[EXERCISES]:
1. Answer these questions about the worldbuilding tips:
(a) Which tip is called optional but helpful?
(b) What is named as key to creating a believable world?
(c) What three examples are offered as possible core concepts?
2. Write the next part of the worldbuilding tips, picking up after the last sentence shown.

[DOCUMENT EXCERPT]:

Worldbuilding is a crucial aspect of writing fiction, particularly in genres like fantasy and science fiction.
Remember that worldbuilding is a dynamic process that evolves as you write. Don't be afraid to experiment and make changes to your world as needed to serve the story.
Here are some tips to help you build a rich and immersive world:
Start with a Core Concept: Every world begins with an idea. Whether it's a magic system, a futuristic society, or an alternate history, have a clear concept that serves as the foundation for your world.
Define the Rules: Establish the rules that govern your world, including its physical laws, magic systems, societal norms, and cultural practices. Consistency is key to creating a believable world.
Create a Detailed Map: Optional, but helpful. Develop a map of your world to visualise its geography, including continents, countries, cities, and landmarks. Consider factors like climate, terrain, and natural resources to make your world feel authentic.
Build a History: Develop a rich history for your world, including key events, conflicts, and historical figures. Consider how past events have shaped the present and influenced the cultures and societies within your world.
Develop Cultures and Societies: Create diverse cultures and societies within your world, each with its own beliefs, traditions, languages, and social structures. Explore how different cultures interact and conflict with one another.

[DATA BLOCK]:
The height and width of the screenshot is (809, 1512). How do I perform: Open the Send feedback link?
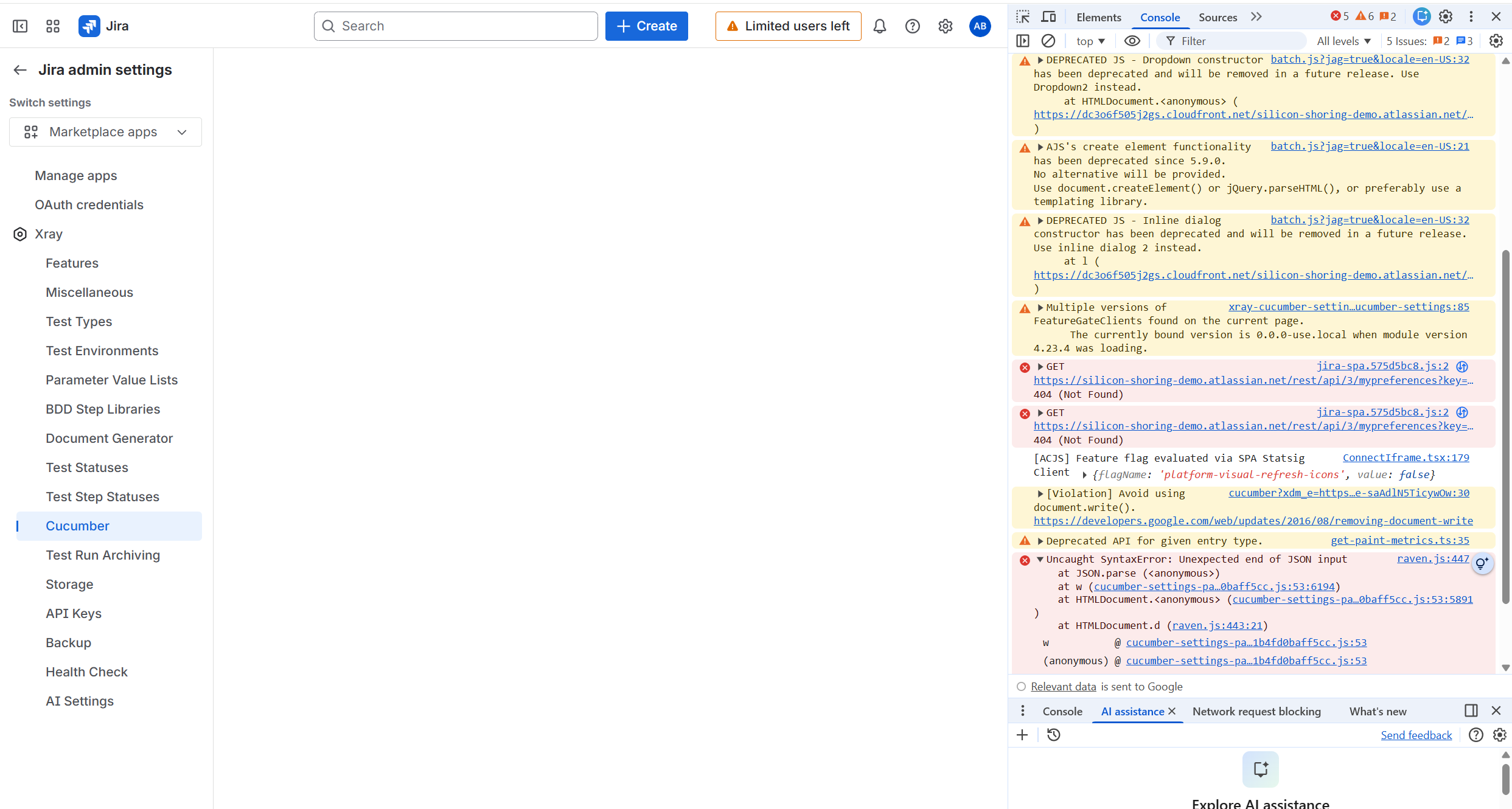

[RESPONSES]:
1.
(a) Create a Detailed Map.
(b) Consistency.
(c) A magic system, a futuristic society, or an alternate history.

2.
Flesh Out Characters: Populate your world with memorable characters who reflect its diversity and complexity. Consider how their backgrounds, motivations, and personalities are shaped by the world around them. (See my post on character development for more!)
Consider Technology and Magic: Determine the level of technology and the presence of magic in your world, and how they impact daily life, society, and the overall narrative.
Think about Economics and Politics: Consider the economic systems, political structures, and power dynamics within your world. Explore issues like inequality, governance, and social justice to add depth to your worldbuilding.
Show, Don't Tell: Instead of dumping information on readers, reveal details about your world gradually through storytelling. Show how characters interact with their environment and incorporate worldbuilding seamlessly into the narrative.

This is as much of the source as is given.